---------- EXCERPTED DATA ----------

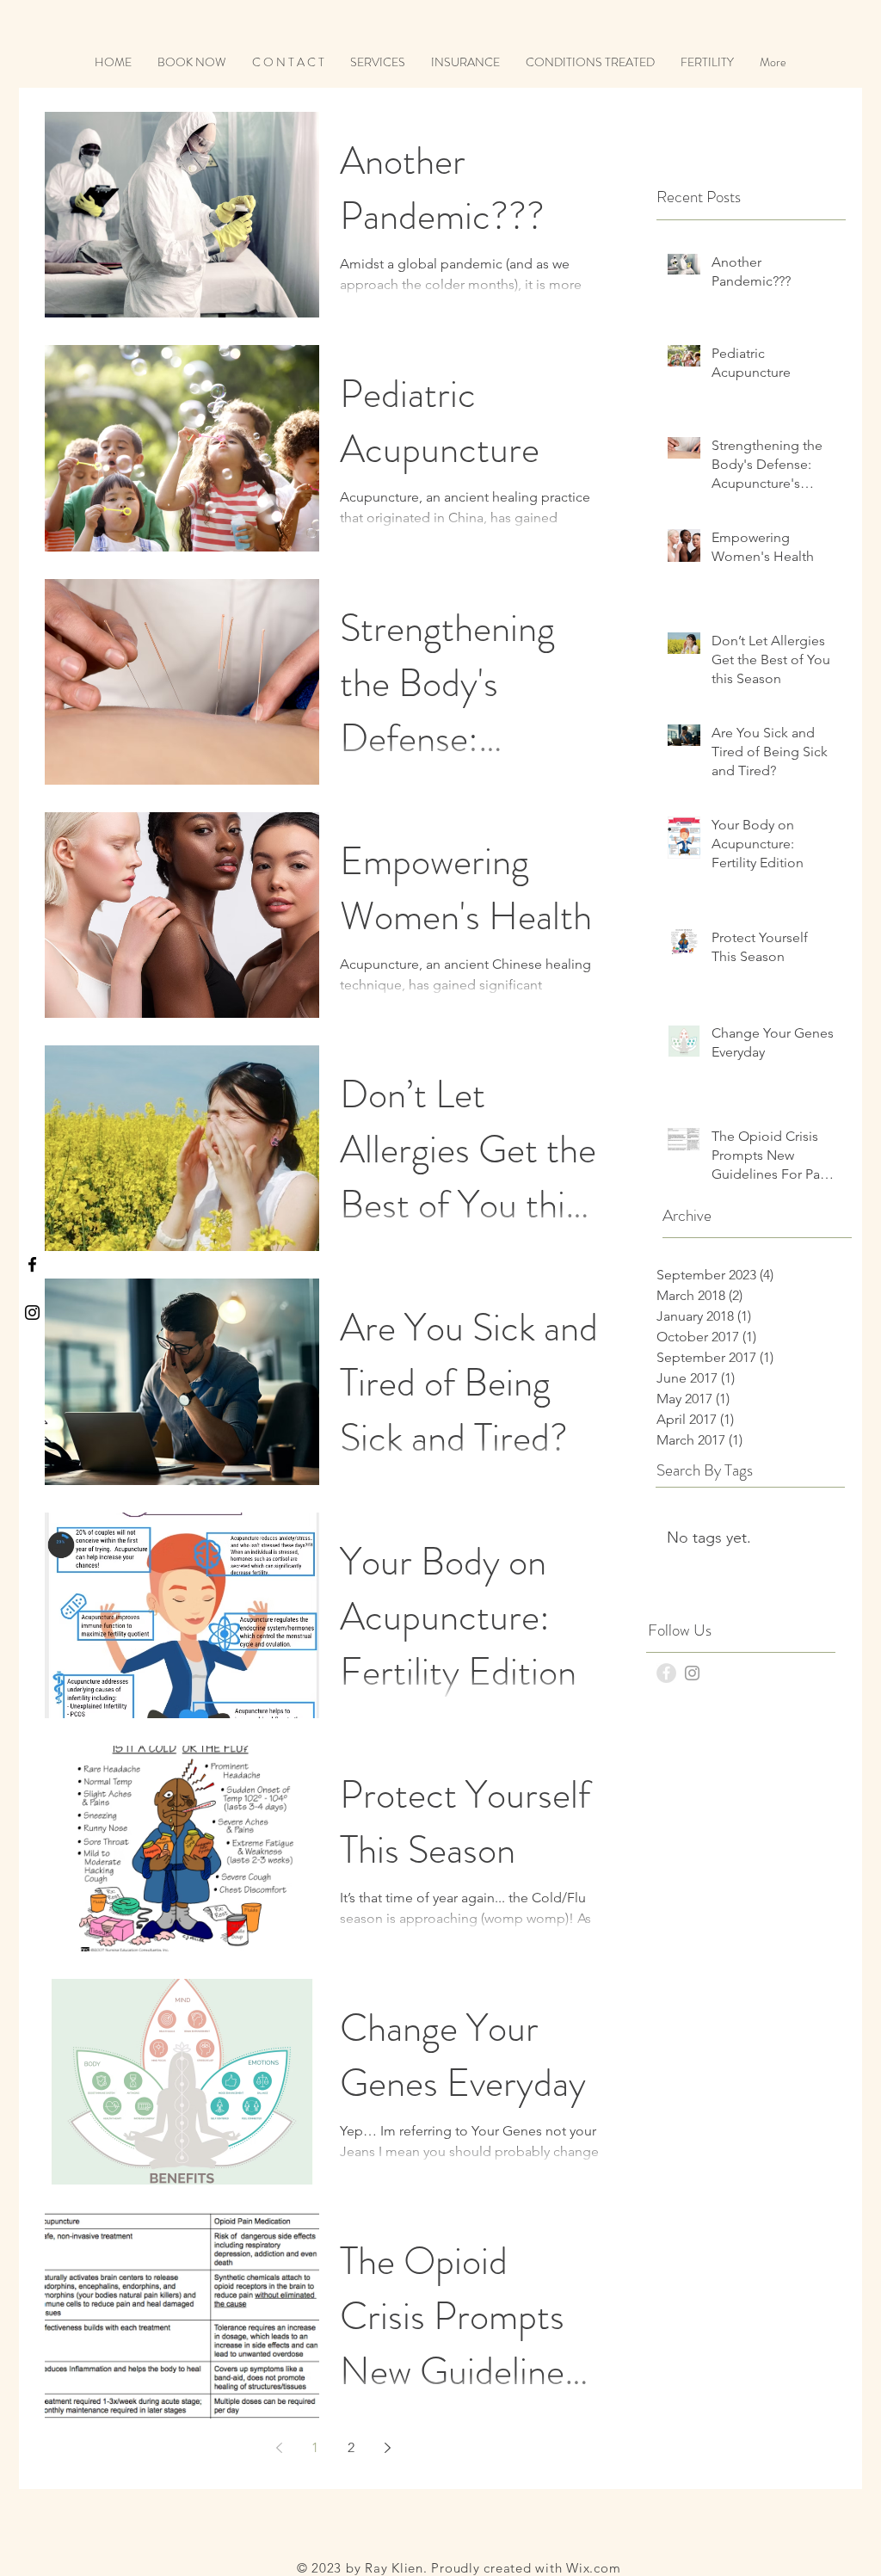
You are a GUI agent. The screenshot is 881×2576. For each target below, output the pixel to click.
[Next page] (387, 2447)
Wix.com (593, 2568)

----------
---------- EXCERPTED DATA ----------

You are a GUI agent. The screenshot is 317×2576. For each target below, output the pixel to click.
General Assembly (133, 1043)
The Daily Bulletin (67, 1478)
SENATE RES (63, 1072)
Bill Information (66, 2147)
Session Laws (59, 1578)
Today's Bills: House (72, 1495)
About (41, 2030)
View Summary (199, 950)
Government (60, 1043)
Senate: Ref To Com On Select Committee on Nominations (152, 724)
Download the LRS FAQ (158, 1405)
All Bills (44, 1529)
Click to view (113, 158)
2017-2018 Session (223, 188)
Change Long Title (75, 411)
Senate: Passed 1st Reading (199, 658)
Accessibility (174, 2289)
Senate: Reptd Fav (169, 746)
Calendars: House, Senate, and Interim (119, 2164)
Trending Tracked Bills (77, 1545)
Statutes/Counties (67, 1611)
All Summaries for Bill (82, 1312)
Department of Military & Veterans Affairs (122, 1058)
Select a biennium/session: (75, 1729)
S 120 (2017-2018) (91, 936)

----------

Out of the listing above, reproduce exactly the lines from the one with "SENATE RES (63, 1072)" up to and including the one with "S 120 (2017-2018) (91, 936)".

SENATE RES (63, 1072)
Bill Information (66, 2147)
Session Laws (59, 1578)
Today's Bills: House (72, 1495)
About (41, 2030)
View Summary (199, 950)
Government (60, 1043)
Senate: Ref To Com On Select Committee on Nominations (152, 724)
Download the LRS FAQ (158, 1405)
All Bills (44, 1529)
Click to view (113, 158)
2017-2018 Session (223, 188)
Change Long Title (75, 411)
Senate: Passed 1st Reading (199, 658)
Accessibility (174, 2289)
Senate: Reptd Fav (169, 746)
Calendars: House, Senate, and Interim (119, 2164)
Trending Tracked Bills (77, 1545)
Statutes/Counties (67, 1611)
All Summaries for Bill (82, 1312)
Department of Military & Veterans Affairs (122, 1058)
Select a biennium/session: (75, 1729)
S 120 (2017-2018) (91, 936)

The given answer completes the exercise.